• **THE TASK**: Return the data below exactly, but only from the line containing "Task: Click the message ID heading 7937de81" through the line containing "Task: Select the crosshair cursor tool", with both of those lines included.

**** PROVIDED ENTRIES ****

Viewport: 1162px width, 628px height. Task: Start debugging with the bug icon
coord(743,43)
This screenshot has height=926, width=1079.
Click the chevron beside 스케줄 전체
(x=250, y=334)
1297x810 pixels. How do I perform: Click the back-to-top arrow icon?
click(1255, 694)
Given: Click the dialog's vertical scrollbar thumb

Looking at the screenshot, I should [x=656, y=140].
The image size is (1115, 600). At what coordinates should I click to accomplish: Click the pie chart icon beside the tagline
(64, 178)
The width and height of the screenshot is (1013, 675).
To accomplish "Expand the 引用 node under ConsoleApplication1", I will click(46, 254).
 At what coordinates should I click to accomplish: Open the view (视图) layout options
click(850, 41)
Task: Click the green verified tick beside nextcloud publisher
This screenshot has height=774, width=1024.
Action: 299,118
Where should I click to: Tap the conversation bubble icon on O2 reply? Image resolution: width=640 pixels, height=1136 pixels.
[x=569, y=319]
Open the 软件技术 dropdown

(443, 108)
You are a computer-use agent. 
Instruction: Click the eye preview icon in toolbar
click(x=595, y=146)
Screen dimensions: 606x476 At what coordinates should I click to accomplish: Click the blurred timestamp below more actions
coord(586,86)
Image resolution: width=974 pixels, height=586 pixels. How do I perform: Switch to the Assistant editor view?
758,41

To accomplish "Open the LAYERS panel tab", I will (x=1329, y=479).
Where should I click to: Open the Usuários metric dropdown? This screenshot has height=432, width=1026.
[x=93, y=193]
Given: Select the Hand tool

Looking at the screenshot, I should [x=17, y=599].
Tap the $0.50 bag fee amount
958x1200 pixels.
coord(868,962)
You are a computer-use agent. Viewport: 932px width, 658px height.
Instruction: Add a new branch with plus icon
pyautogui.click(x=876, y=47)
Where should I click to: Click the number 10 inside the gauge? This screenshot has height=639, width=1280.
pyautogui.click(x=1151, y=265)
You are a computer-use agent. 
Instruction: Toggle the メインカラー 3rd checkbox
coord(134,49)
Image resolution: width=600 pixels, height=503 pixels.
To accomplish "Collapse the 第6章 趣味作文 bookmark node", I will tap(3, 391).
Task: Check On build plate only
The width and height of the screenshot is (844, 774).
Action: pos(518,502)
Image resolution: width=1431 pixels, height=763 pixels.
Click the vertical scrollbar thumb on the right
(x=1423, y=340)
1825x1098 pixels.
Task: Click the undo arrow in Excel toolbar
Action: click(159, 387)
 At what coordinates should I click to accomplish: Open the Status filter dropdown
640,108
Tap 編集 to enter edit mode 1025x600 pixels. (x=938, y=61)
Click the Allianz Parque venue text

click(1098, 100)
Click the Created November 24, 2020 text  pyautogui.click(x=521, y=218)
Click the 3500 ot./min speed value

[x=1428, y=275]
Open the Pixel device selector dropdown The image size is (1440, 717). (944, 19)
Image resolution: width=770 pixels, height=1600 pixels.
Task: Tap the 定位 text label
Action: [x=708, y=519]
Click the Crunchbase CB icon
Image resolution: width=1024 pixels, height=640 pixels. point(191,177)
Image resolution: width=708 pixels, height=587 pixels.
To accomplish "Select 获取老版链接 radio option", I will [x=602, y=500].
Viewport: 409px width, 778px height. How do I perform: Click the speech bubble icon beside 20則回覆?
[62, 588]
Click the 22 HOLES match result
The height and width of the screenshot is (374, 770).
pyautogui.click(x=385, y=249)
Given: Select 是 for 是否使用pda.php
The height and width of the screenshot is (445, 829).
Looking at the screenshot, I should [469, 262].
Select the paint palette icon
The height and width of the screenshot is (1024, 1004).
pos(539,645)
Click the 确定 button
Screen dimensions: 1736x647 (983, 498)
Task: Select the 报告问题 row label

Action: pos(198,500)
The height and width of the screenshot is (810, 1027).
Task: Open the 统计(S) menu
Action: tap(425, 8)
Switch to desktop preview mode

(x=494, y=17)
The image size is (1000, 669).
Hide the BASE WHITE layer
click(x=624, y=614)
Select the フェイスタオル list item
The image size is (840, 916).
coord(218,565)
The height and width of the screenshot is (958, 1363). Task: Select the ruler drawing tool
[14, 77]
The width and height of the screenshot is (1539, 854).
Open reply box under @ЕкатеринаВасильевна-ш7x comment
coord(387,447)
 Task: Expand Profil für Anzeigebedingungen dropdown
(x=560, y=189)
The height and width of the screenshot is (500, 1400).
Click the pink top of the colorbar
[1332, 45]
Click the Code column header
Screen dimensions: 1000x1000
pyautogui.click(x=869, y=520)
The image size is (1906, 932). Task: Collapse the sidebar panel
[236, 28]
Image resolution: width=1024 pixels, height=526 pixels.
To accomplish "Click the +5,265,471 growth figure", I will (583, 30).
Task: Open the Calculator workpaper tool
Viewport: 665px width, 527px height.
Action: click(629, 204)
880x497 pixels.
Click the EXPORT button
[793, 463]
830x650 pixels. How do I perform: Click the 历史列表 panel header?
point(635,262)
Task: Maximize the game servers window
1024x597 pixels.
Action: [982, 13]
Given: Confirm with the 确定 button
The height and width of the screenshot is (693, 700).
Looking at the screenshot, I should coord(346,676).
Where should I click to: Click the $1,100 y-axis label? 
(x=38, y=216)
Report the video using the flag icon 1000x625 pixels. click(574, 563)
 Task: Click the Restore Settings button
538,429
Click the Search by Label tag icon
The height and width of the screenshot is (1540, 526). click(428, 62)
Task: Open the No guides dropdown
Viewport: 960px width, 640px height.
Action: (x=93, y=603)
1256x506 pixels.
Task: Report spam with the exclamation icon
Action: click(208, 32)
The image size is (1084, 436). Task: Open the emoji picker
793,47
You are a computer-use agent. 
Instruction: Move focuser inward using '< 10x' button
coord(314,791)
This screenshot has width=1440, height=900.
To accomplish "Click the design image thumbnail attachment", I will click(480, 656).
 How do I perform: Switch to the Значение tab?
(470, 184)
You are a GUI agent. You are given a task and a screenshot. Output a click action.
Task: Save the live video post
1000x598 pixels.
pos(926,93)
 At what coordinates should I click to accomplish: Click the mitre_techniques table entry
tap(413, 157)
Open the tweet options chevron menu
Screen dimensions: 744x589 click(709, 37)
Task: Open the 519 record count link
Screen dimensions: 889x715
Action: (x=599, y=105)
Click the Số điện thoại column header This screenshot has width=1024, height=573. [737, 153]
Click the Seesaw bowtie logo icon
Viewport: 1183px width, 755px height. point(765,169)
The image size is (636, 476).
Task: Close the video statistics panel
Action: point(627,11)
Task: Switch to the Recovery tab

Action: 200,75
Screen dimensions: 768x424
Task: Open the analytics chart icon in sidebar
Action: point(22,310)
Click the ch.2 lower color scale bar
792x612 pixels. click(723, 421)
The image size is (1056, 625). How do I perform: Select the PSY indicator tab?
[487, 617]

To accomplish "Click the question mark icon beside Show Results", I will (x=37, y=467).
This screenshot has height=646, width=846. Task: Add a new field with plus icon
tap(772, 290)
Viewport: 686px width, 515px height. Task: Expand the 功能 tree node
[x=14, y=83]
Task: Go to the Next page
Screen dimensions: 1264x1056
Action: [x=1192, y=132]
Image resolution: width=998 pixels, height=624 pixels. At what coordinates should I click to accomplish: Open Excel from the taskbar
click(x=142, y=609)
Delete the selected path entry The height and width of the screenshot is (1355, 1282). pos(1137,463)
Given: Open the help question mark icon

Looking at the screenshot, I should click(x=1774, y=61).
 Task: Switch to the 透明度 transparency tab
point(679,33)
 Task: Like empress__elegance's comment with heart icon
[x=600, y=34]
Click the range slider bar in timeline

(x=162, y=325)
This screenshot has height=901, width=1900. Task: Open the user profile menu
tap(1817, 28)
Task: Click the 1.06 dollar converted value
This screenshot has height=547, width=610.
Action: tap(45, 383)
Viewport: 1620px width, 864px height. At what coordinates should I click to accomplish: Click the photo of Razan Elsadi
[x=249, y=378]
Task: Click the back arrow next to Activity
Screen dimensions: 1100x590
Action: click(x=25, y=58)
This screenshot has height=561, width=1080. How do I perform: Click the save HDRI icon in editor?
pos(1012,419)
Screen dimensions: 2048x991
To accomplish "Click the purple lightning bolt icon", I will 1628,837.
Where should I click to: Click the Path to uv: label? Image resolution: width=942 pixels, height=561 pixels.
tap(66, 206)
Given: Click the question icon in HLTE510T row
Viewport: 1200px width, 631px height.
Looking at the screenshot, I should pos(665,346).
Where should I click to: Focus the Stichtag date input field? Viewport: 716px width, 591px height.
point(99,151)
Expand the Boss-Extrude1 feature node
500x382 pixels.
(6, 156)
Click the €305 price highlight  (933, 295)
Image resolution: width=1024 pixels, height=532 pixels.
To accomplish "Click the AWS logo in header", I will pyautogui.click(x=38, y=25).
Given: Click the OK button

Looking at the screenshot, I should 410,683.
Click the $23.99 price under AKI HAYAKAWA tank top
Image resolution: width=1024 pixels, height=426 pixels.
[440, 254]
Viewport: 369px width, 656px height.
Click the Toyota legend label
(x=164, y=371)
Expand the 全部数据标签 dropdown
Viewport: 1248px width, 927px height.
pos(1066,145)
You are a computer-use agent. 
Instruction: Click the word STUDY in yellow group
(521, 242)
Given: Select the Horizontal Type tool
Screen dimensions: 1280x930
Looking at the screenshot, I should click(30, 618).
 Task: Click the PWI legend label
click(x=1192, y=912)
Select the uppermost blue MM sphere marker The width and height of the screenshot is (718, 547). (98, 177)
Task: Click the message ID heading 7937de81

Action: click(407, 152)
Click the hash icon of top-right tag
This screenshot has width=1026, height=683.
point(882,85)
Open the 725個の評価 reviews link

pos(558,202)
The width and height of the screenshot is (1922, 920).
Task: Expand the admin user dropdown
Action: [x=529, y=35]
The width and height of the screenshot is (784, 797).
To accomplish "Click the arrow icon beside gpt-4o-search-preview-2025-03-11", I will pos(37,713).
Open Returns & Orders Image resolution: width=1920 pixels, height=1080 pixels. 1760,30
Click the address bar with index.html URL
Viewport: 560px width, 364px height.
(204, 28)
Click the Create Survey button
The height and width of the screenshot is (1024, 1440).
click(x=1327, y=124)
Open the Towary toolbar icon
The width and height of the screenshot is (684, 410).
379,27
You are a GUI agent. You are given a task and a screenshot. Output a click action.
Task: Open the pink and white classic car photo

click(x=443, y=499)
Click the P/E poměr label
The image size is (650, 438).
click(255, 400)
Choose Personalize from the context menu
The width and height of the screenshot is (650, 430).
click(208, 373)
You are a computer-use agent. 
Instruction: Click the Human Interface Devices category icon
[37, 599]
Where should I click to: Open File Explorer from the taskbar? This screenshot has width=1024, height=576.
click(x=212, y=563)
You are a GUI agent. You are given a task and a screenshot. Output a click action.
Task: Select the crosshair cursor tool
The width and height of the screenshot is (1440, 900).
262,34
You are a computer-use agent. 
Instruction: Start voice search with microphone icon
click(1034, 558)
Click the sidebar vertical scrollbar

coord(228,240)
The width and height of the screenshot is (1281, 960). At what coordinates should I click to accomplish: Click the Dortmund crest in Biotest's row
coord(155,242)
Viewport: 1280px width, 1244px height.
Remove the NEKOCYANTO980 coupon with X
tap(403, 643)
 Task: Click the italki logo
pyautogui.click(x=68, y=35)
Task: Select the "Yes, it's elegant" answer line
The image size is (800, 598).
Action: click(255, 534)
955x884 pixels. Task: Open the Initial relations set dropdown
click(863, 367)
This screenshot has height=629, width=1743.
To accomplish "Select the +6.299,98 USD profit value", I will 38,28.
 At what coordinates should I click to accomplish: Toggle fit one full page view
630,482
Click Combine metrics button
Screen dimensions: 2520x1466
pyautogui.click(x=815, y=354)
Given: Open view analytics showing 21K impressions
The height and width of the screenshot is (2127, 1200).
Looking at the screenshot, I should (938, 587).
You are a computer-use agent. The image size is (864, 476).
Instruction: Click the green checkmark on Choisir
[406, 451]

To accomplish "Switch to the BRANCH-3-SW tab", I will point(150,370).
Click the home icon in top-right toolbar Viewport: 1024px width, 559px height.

****

• **EXERCISE OUTPUT**:
Task: Click the message ID heading 7937de81

Action: click(407, 152)
Click the hash icon of top-right tag
This screenshot has width=1026, height=683.
point(882,85)
Open the 725個の評価 reviews link

pos(558,202)
The width and height of the screenshot is (1922, 920).
Task: Expand the admin user dropdown
Action: [x=529, y=35]
The width and height of the screenshot is (784, 797).
To accomplish "Click the arrow icon beside gpt-4o-search-preview-2025-03-11", I will pos(37,713).
Open Returns & Orders Image resolution: width=1920 pixels, height=1080 pixels. 1760,30
Click the address bar with index.html URL
Viewport: 560px width, 364px height.
(204, 28)
Click the Create Survey button
The height and width of the screenshot is (1024, 1440).
click(x=1327, y=124)
Open the Towary toolbar icon
The width and height of the screenshot is (684, 410).
379,27
You are a GUI agent. You are given a task and a screenshot. Output a click action.
Task: Open the pink and white classic car photo

click(x=443, y=499)
Click the P/E poměr label
The image size is (650, 438).
click(255, 400)
Choose Personalize from the context menu
The width and height of the screenshot is (650, 430).
click(208, 373)
You are a computer-use agent. 
Instruction: Click the Human Interface Devices category icon
[37, 599]
Where should I click to: Open File Explorer from the taskbar? This screenshot has width=1024, height=576.
click(x=212, y=563)
You are a GUI agent. You are given a task and a screenshot. Output a click action.
Task: Select the crosshair cursor tool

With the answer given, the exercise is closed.